__Task goal__
Rewrite all of the material below, replacing each occurrence of "GUI agent" with "interface agent" and leaving every other part unchanged.

__Data for this exercise__
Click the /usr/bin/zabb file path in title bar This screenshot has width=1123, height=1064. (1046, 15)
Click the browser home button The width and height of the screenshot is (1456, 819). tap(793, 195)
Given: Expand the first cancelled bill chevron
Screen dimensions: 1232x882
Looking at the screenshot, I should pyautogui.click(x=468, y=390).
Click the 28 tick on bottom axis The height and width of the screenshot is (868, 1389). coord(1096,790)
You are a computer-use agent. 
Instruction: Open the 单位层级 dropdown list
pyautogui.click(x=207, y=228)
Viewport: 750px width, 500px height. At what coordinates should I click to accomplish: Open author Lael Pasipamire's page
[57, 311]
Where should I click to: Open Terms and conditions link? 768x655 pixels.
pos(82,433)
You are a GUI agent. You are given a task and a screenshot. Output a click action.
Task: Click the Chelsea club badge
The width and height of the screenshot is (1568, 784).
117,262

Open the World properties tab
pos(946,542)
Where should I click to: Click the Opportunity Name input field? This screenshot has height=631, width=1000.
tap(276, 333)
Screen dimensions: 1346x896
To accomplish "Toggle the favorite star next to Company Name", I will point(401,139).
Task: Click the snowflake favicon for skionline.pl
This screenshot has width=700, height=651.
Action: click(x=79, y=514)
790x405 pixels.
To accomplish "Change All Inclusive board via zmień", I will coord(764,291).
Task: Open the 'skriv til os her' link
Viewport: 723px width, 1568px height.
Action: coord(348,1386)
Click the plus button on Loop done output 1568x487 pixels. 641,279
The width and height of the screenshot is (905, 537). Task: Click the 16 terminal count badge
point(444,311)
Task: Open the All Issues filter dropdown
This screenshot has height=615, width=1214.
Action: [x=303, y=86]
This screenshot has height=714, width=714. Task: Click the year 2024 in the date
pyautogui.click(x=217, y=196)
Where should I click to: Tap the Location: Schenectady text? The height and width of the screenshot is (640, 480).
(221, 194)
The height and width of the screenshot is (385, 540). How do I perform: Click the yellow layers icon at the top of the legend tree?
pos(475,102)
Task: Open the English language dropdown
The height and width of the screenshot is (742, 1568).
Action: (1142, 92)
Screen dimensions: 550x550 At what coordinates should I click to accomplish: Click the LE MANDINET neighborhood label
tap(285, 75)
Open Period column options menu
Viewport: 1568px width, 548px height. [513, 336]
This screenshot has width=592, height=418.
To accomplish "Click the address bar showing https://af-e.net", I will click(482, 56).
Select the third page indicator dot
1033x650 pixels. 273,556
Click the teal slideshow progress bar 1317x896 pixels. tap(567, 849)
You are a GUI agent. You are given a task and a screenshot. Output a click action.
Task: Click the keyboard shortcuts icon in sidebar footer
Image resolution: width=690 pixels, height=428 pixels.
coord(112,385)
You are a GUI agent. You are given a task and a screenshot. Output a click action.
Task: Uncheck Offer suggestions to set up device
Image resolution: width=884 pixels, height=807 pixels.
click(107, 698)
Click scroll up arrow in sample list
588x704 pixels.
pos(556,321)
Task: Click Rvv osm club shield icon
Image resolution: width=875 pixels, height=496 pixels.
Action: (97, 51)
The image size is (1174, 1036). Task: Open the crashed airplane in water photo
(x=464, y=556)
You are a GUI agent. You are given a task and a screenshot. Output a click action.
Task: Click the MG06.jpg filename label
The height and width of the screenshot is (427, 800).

__Answer in full__
Click the /usr/bin/zabb file path in title bar This screenshot has width=1123, height=1064. (1046, 15)
Click the browser home button The width and height of the screenshot is (1456, 819). tap(793, 195)
Given: Expand the first cancelled bill chevron
Screen dimensions: 1232x882
Looking at the screenshot, I should pyautogui.click(x=468, y=390).
Click the 28 tick on bottom axis The height and width of the screenshot is (868, 1389). coord(1096,790)
You are a computer-use agent. 
Instruction: Open the 单位层级 dropdown list
pyautogui.click(x=207, y=228)
Viewport: 750px width, 500px height. At what coordinates should I click to accomplish: Open author Lael Pasipamire's page
[57, 311]
Where should I click to: Open Terms and conditions link? 768x655 pixels.
pos(82,433)
You are a interface agent. You are given a task and a screenshot. Output a click action.
Task: Click the Chelsea club badge
The width and height of the screenshot is (1568, 784).
117,262

Open the World properties tab
pos(946,542)
Where should I click to: Click the Opportunity Name input field? This screenshot has height=631, width=1000.
tap(276, 333)
Screen dimensions: 1346x896
To accomplish "Toggle the favorite star next to Company Name", I will point(401,139).
Task: Click the snowflake favicon for skionline.pl
This screenshot has width=700, height=651.
Action: click(x=79, y=514)
790x405 pixels.
To accomplish "Change All Inclusive board via zmień", I will coord(764,291).
Task: Open the 'skriv til os her' link
Viewport: 723px width, 1568px height.
Action: coord(348,1386)
Click the plus button on Loop done output 1568x487 pixels. 641,279
The width and height of the screenshot is (905, 537). Task: Click the 16 terminal count badge
point(444,311)
Task: Open the All Issues filter dropdown
This screenshot has height=615, width=1214.
Action: [x=303, y=86]
This screenshot has height=714, width=714. Task: Click the year 2024 in the date
pyautogui.click(x=217, y=196)
Where should I click to: Tap the Location: Schenectady text? The height and width of the screenshot is (640, 480).
(221, 194)
The height and width of the screenshot is (385, 540). How do I perform: Click the yellow layers icon at the top of the legend tree?
pos(475,102)
Task: Open the English language dropdown
The height and width of the screenshot is (742, 1568).
Action: (1142, 92)
Screen dimensions: 550x550 At what coordinates should I click to accomplish: Click the LE MANDINET neighborhood label
tap(285, 75)
Open Period column options menu
Viewport: 1568px width, 548px height. [513, 336]
This screenshot has width=592, height=418.
To accomplish "Click the address bar showing https://af-e.net", I will click(482, 56).
Select the third page indicator dot
1033x650 pixels. 273,556
Click the teal slideshow progress bar 1317x896 pixels. tap(567, 849)
You are a interface agent. You are given a task and a screenshot. Output a click action.
Task: Click the keyboard shortcuts icon in sidebar footer
Image resolution: width=690 pixels, height=428 pixels.
coord(112,385)
You are a interface agent. You are given a task and a screenshot. Output a click action.
Task: Uncheck Offer suggestions to set up device
Image resolution: width=884 pixels, height=807 pixels.
click(107, 698)
Click scroll up arrow in sample list
588x704 pixels.
pos(556,321)
Task: Click Rvv osm club shield icon
Image resolution: width=875 pixels, height=496 pixels.
Action: (97, 51)
The image size is (1174, 1036). Task: Open the crashed airplane in water photo
(x=464, y=556)
You are a interface agent. You are given a task and a screenshot. Output a click action.
Task: Click the MG06.jpg filename label
The height and width of the screenshot is (427, 800).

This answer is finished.